◆ **WORK INSTRUCTIONS**
Continue the news article on retaliation against VA whistleblowers from its last sentence.

------ DOCUMENT EXTRACT

VA acting chief says reprisals against employees who complain about care will not be tolerated
SAN ANTONIO (AP) — Investigators said they are examining allegations that supervisors in the veterans’ health system retaliated against 37 employees who complained about practices such as months-long delays in scheduling of appointments, and the acting head of the sprawling system responded Friday that such reprisals would not be tolerated.
“I think that is wrong. It is absolutely unacceptable,” Acting Veterans Affairs Secretary Sloan Gibson said at a news conference Friday following a visit to a San Antonio VA facility.
“There have been questions raised about intimidation or even retaliation. There is a law that forbids that, and we’ll follow the law,” Gibson said.
His comments came after the Office of Special Counsel said it was looking into possible retaliation against 37 employees of the VA who filed so-called “whistleblower” complaints. The office is an independent watchdog separate from the VA which looks into whistleblower complaints from across the federal government.
The office said it had blocked disciplinary actions against three VA employees so far, including one who was suspended for seven days after complaining to the VA’s inspector general about improper scheduling.
The agency also blocked a 30-day suspension without pay for another VA employee who reported inappropriate use of patient restraints and blocked demotion of a third employee who reported mishandling of patient care funds.
The complaints about retaliation against whistleblowers came from 28 VA facilities in 18 states and Puerto Rico, the special counsel’s office said Friday. About half the 37 complaints have come in the last two months, or after allegations about treatment delays of up to three months for veterans and secret waiting lists first surfaced.
The disclosures have set off a furor in Washington, forcing the resignation of VA Secretary Eric Shinseki last week, and prompting Congress to consider legislation to make it easier for treatment of veterans outside the government-funded VA.
Gibson, who has stepped in as acting secretary, apologized on Friday for the failures and said he is doing everything he can to fix the system.

------------
------ EXTRACTED MATERIAL

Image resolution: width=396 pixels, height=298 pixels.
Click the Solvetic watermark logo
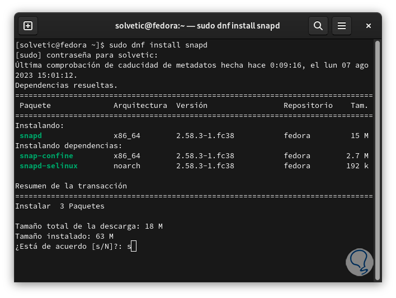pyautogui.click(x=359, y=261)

------------
------ EXTRACTED MATERIAL

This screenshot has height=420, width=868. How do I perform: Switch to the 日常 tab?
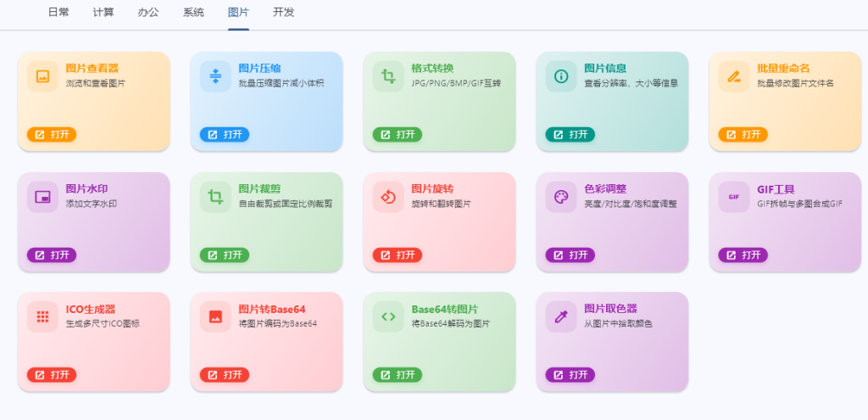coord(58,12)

------------

◆ **OUTPUT OF THE TASK**
“We have lost an awful lot of trust, and we’ve got work to do to earn it back,” Gibson said. “With veterans, we’ll do that one veteran at a time by reaching out to veterans that have been waiting too long (for care) and saying, ‘You’ve been waiting, I want to get you in the clinic. When can you come in?‘”
Some veterans whose names were kept off the official electronic appointment list have died, and Gibson said on Thursday that he would ask the inspector general to look into 18 more cases of deaths to see if there is any indication they were related to long wait times. The 18 are in addition to 17 deaths reported last month.
The 18 veterans who died were among 1,700 veterans identified in a report last week by the VA’s inspector general as being “at risk of being lost or forgotten.” The investigation also found broad and deep-seated problems with delays in patient care and manipulation of waiting lists throughout the VA health care system, which provides medical care to about 9 million veterans and family members.
Gibson said in San Antonio that he has been in daily contact with Richard Griffin, the VA’s acting inspector general, and he expressed confidence that Griffin and his investigators will be able to ferret out the truth, regardless of any attempts to squelch potential whistleblowers.
“We have a pretty savvy IG. They are going to gather information from the bottom up,” he said. “These guys didn’t just fall off the turnip truck. These are professionals at their trade,” he added.
Daly reported from Washington.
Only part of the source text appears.